Si buttò sulle sue ginocchia davanti a me, poggiando le mani sulle mie gambe e china do la testa sulle mie cosce, come un bambino colpevole. Un bambino che non controllava le sue azioni, perché qualcos'altro le controllava al posto suo. Un bambino incapace di combattere la cosa che lo faceva stare male, e che per rabbia, anche se paradossalmente, se la prendeva con l'unica cosa che lo faceva stare bene.
Singhiozzava, sentivo le sue lacrime bagnarmi le gambe, e non era un pianto finto. Era quasi un urlo disperato di un uomo incapace di combattere. Era talmente fragile e allo stesso tempo forte, volevo abbracciarlo e allo stesso tempo farlo morire nella sua disperazione.

Perché lo meritava, eccome se lo meritava.

Prima mi amava e poi mi odiava, e non solo a parole. Quello che mi faceva non poteva rimare nemmeno lontanamente con la parola amore. Eppure, stavo lì muta a guardarlo piangere, con il capo chino su di lui e gli occhi lacrimanti.

"N-n-non importa Robert. Non eri tu. L-l'ho visto."

Balbettavo più del normale.

"Mi sta mangiando il cervello Katherine, non riesco a smetterla" le parole erano interrotte dai singhiozzi, a stento riusciva a formulare una frase.

È difficile combattere contro qualcosa che ti controlla, ma la parte più difficile viene quando devi combattere te stesso, gli impulsi e tutto ciò che ne scaturisce.

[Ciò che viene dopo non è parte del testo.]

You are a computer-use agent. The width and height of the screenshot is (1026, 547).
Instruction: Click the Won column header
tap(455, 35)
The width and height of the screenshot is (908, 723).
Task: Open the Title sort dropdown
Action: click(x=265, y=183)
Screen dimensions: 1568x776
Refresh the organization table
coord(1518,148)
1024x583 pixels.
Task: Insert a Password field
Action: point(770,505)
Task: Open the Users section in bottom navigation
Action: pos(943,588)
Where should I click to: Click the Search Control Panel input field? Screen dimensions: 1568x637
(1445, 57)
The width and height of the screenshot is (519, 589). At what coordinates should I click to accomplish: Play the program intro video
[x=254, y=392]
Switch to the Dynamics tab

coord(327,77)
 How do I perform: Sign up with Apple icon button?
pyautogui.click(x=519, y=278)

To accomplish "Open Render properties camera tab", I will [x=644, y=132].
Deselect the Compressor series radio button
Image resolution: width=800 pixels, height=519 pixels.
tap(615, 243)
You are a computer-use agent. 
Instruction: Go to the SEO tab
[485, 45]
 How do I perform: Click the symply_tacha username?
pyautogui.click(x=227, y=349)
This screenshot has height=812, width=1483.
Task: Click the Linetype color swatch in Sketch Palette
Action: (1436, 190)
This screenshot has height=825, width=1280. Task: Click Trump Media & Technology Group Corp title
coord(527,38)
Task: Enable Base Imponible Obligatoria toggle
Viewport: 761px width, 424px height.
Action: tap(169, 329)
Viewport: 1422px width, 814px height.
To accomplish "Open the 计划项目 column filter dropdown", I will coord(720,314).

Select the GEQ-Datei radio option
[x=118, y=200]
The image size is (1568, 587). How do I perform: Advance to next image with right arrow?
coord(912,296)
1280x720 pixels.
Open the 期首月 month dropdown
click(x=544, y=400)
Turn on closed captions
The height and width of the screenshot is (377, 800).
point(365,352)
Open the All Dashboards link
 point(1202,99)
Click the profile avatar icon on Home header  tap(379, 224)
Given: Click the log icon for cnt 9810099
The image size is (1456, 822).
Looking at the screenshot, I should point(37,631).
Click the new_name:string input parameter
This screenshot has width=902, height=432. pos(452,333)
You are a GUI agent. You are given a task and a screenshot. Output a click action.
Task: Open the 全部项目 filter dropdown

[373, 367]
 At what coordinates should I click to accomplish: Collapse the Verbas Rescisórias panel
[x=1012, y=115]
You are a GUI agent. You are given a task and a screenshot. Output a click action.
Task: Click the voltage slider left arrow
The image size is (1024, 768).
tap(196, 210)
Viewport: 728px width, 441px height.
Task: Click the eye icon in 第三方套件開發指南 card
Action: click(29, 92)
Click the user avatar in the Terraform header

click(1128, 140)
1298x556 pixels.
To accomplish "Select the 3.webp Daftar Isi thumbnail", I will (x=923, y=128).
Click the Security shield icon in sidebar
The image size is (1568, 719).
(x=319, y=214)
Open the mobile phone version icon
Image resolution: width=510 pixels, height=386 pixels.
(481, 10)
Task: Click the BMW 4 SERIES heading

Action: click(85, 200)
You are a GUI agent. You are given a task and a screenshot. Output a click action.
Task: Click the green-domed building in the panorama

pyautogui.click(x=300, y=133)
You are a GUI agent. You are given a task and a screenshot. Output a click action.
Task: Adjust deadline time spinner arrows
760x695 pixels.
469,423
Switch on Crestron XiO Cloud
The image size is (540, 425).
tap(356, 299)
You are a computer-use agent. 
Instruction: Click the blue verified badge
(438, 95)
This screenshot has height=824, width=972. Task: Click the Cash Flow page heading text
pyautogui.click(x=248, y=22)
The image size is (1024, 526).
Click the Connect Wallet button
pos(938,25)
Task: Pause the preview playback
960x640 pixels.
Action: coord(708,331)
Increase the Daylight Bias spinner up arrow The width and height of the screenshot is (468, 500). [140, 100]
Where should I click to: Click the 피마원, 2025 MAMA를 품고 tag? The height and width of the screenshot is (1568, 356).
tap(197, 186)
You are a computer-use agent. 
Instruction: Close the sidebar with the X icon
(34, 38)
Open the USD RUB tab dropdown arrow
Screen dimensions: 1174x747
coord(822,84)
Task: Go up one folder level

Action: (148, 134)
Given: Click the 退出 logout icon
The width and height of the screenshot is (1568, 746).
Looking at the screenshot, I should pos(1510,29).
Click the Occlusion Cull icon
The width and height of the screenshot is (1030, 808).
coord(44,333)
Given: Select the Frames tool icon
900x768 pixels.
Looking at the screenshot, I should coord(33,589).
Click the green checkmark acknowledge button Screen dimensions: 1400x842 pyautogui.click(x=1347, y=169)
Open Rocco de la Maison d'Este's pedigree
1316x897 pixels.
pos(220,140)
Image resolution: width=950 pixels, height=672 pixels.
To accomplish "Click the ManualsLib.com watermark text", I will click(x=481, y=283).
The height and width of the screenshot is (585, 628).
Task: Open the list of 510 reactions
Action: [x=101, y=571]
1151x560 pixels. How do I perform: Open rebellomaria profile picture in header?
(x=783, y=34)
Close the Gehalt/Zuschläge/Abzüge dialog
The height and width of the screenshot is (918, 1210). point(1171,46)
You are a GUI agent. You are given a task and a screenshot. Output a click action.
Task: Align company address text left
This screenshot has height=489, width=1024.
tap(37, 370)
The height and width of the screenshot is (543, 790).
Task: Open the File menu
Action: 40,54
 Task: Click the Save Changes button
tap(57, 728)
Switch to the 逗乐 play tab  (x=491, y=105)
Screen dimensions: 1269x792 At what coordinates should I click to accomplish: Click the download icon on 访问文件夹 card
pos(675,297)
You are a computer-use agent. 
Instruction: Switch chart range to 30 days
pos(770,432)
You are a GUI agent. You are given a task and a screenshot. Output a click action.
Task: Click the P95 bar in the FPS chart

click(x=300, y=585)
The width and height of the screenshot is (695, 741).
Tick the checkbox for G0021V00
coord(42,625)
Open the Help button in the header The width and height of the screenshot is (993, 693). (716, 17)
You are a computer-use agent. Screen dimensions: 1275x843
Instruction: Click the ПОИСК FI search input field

Questa era la sua battaglia, solo che stava perdendo pur giocando in casa. E non lo sopportava.

"Andrà b-bene. In qualche modo. La faremo a-andare bene."

"Come fai a non odiarmi dopo quello che ti ho fatto... Sono un mostro."

Aveva la voce schifata come se pensarsi in quel modo gli provocasse il disgusto.

"N-non so spiegartelo Rob. Ma non ci riesco, giuro che vorrei tanto farlo ma N-non ci riesc...".
Dio quanto odiavo essere emotiva.

Si tirò su col busto, per arrivare con il viso alla mia stessa altezza, mi poggio delicatamente le mani sul viso, facendo attenzione a non fare pressione, e mi baciò. Sentiva il bisogno disperato di quel bacio. Ed io Non feci nulla per ritrarmi. Il suo sapore si mischiò con quello delle lacrime, e rese quel bacio ancora più essenziale.

Forse era pazzia la nostra, una sorta di malattia inconsapevole. Non lo sapevo. Ma c'era qualcosa di sbagliato in ciò che facevamo, nel modo in cui ci volevamo nonostante il dolore.

Come quando sai di non farcela ma allo stesso tempo spingi te stessa oltre i limiti, ecco.

Lui era l'oltre dei miei stessi limiti.